TASK REQUIREMENTS
Taking the line with "Where should I click to: Uncheck" as the start, reproduce every line until the records end, exactly and with nothing added.

+++ RECORD EXTRACTS

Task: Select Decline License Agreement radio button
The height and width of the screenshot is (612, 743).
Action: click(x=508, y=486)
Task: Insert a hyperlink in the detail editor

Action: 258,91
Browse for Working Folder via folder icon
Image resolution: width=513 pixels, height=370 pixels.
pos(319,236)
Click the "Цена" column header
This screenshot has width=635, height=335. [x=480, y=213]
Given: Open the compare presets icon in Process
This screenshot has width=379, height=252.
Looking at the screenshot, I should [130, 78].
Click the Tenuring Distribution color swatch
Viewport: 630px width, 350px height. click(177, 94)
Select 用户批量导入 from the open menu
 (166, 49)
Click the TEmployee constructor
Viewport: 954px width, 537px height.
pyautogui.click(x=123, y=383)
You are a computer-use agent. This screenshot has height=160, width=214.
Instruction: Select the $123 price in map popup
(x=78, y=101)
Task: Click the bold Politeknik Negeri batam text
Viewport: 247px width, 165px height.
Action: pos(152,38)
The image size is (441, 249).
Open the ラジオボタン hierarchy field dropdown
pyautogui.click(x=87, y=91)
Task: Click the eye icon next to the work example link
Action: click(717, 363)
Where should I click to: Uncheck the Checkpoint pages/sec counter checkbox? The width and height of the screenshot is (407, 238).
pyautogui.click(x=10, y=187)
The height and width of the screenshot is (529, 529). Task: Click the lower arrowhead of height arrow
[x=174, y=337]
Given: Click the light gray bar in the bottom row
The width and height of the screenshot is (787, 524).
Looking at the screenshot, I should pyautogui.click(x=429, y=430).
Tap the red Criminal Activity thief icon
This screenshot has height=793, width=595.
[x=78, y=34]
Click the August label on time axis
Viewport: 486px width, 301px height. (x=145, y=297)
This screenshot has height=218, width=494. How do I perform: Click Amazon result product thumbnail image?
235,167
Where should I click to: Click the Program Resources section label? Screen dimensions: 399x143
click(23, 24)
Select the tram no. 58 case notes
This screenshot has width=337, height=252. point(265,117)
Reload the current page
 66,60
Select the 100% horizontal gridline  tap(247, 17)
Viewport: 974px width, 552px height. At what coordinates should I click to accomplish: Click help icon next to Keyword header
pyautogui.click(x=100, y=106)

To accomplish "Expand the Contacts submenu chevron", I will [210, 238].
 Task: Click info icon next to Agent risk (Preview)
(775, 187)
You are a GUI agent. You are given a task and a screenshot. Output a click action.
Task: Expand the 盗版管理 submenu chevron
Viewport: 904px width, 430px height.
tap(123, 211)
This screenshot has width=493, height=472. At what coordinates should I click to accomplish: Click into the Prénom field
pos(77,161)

++++++

WRITTEN SOLUTION
Where should I click to: Uncheck the Checkpoint pages/sec counter checkbox? The width and height of the screenshot is (407, 238).
pyautogui.click(x=10, y=187)
The height and width of the screenshot is (529, 529). Task: Click the lower arrowhead of height arrow
[x=174, y=337]
Given: Click the light gray bar in the bottom row
The width and height of the screenshot is (787, 524).
Looking at the screenshot, I should pyautogui.click(x=429, y=430).
Tap the red Criminal Activity thief icon
This screenshot has height=793, width=595.
[x=78, y=34]
Click the August label on time axis
Viewport: 486px width, 301px height. (x=145, y=297)
This screenshot has height=218, width=494. How do I perform: Click Amazon result product thumbnail image?
235,167
Where should I click to: Click the Program Resources section label? Screen dimensions: 399x143
click(23, 24)
Select the tram no. 58 case notes
This screenshot has width=337, height=252. point(265,117)
Reload the current page
 66,60
Select the 100% horizontal gridline  tap(247, 17)
Viewport: 974px width, 552px height. At what coordinates should I click to accomplish: Click help icon next to Keyword header
pyautogui.click(x=100, y=106)

To accomplish "Expand the Contacts submenu chevron", I will [210, 238].
 Task: Click info icon next to Agent risk (Preview)
(775, 187)
You are a GUI agent. You are given a task and a screenshot. Output a click action.
Task: Expand the 盗版管理 submenu chevron
Viewport: 904px width, 430px height.
tap(123, 211)
This screenshot has width=493, height=472. At what coordinates should I click to accomplish: Click into the Prénom field
pos(77,161)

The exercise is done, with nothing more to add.